The only fish I ever returned to LFS was serpae they nipped my angel's fins.


----------



## RockabillyChick (Nov 18, 2005)

everything i've read said that serpaes are evil little fish. they just go around in a wolf pack and terrorize their tank mates.


----------



## dwool36 (Jan 31, 2006)

Read some of these entries.


----------



## twamaso (Mar 12, 2006)

*Thanks to all*

Thanks, it seems pretty certain that they have to go. You all agreed that they are wolves. Funny the link that dwool provided mostly talked about how peaceful they are. That is what I was seeing right up until I bought them of course. Thanks again.


----------



## Fishfirst (Jan 24, 2005)

depends on the tetras... my friend has a 55 gallon with 6 serpaes and an angelfish and they don't harrass anything.


----------



## dwool36 (Jan 31, 2006)

Actually all but one indicated that they were quite the nippers.


----------



## Alin10123 (May 22, 2005)

I've got 10 sepaes in my tank. At first they pretty much nipped at everything that came into site. Sort of like a dog going thru puberty humping everything in sight. Then after a few days they sort of stuck to themselves. Now they odnt harm any of the tank mates at all (at least that i've observed). 

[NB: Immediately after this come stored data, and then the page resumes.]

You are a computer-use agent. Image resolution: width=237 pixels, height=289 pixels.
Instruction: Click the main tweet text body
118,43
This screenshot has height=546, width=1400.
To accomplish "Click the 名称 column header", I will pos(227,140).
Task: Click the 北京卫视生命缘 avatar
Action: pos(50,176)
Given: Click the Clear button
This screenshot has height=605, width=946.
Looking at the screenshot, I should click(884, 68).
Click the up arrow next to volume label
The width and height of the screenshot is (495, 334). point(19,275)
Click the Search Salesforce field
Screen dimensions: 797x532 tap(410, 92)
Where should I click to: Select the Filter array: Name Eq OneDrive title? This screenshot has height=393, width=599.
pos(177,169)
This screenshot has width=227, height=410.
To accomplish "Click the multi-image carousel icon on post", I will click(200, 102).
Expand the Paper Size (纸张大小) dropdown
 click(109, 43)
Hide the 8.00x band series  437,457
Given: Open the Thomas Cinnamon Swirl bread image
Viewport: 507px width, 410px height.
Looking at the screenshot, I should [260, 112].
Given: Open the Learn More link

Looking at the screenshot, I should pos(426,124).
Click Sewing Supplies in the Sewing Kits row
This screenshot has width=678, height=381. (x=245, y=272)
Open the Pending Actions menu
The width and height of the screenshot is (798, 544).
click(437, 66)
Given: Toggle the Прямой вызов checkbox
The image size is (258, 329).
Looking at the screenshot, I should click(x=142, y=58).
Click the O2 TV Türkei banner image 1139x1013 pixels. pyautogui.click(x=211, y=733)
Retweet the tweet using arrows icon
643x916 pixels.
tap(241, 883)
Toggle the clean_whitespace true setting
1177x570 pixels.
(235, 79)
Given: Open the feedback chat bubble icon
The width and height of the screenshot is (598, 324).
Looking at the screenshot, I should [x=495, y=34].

The only problem laid within when i tried to add new fish to the tank. When i tried to add then the new ones would always be picked on. I'm talking REALLY aggressively too as in they are determined to eat up their fins. So here's my conclusion.

I think that serpaes are territorial and that's why they fin nip. I think once they are established and used to their tankmates, they will usually leave the other ones alone and just frolick amongst themselves. The key though is to have the new fish in there long enough without getting killed. I did loose a couple of neons to the serpaes due to the nipping. But later on like i said they barely even look at them.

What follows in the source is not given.